Hafizah Geter

Janklow & Nesbit Associates

Hafizah Geter is an award-winning Nigerian-American poet, writer, and editor born in Zaria, Nigeria. She grew up in Akron, Ohio and Columbia, South Carolina and received her BA in English and economics from Clemson University and an MFA in poetry from Columbia College Chicago.

Before joining Janklow & Nesbit, Hafizah was most recently an Editor at Little A and Topple Books, where her list included Hari Ziyad’s BLACK BOY OUT OF TIME, Susan Bernhard’s WINTER LOON, William Dameron’s THE LIE: A MEMOIR OF TWO MARRIAGES, CATFISHING & COMING OUT, Precious Brady Davis’s I HAVE ALWAYS BEEN ME, Bobi Conn’s THROUGH THE SHADOW OF THE VALLEY, Marco Rafalà’s HOW FIRES END, a 2020 Connecticut Book Award finalist and honorable mention, and Melissa Faliveno’s TOMBOYLAND which was named one of New York Public Library and NPR’s Best Books of 2020.

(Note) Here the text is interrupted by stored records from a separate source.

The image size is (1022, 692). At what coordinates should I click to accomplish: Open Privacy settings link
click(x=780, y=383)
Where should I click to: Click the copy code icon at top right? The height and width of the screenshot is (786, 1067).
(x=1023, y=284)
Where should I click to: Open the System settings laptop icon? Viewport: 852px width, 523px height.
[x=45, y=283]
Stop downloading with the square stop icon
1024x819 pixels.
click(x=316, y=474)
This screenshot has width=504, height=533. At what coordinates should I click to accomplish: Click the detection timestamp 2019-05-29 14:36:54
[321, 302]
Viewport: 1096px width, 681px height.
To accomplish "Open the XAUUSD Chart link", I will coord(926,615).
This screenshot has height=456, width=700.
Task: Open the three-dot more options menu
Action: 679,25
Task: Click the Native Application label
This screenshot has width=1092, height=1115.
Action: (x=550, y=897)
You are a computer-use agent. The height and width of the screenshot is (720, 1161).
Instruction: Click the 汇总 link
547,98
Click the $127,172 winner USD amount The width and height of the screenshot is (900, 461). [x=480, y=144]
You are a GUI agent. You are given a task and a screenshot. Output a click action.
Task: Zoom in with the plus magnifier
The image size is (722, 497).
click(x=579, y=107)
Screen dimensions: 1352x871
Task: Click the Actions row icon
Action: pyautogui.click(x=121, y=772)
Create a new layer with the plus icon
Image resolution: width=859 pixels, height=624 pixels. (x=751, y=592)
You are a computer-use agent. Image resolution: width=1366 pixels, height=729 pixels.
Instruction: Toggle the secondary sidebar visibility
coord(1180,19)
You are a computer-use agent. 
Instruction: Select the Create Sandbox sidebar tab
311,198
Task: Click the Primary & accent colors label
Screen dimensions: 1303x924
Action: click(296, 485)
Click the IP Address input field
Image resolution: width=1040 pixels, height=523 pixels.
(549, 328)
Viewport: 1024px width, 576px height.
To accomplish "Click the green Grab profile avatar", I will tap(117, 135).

Hafizah is the author of the debut poetry collection UN-AMERICAN from Wesleyan University Press (September 2020), nominated for a 2021 NAACP Image award, and a finalist for the 2021 PEN Open Book Award. Her nonfiction debut, THE BLACK PERIOD: ON PERSONHOOD, RACE & ORIGIN, is forthcoming from Random House in fall 2022. Her poetry and prose have appeared in The New Yorker, Tin House, Boston Review, Longreads, Paris Review, and McSweeney’s Indelible in the Hippocampus, among others. Through her writing, editorial work, and advocacy, she has a deep engagement with a number of organizations centered on writing and justice, including VONA/Voices, Bread Loaf, Cave Canem, and PEN America, and she has served on the board of VIDA: Women in the Literary Arts. Hafizah lives with her wife in Brooklyn and currently serves on the Brooklyn Literary Council and as the poetry committee co-chair for the Brooklyn Book Festival.

Literary Interests:

Hafizah is open to submissions of literary fiction and narrative nonfiction. Hafizah represents writers who start conversations, challenge conventions, and whose sentences thrum with voice and style. She loves complex thinkers who combine their obsessions with lyric and narrative attention and is interested in stories that reveal something precise and up close about our world and our relationships. She’s interested in stories that complicate the personal with the political, cultural, and/or historical in order to reveal new connections, and fuller ways for us to be human—stories that investigate the intricacies and in-betweens of sexuality, gender, tenderness and cruelty, love and desire, intimacy and shame—and she loves a sad book as much as a funny one.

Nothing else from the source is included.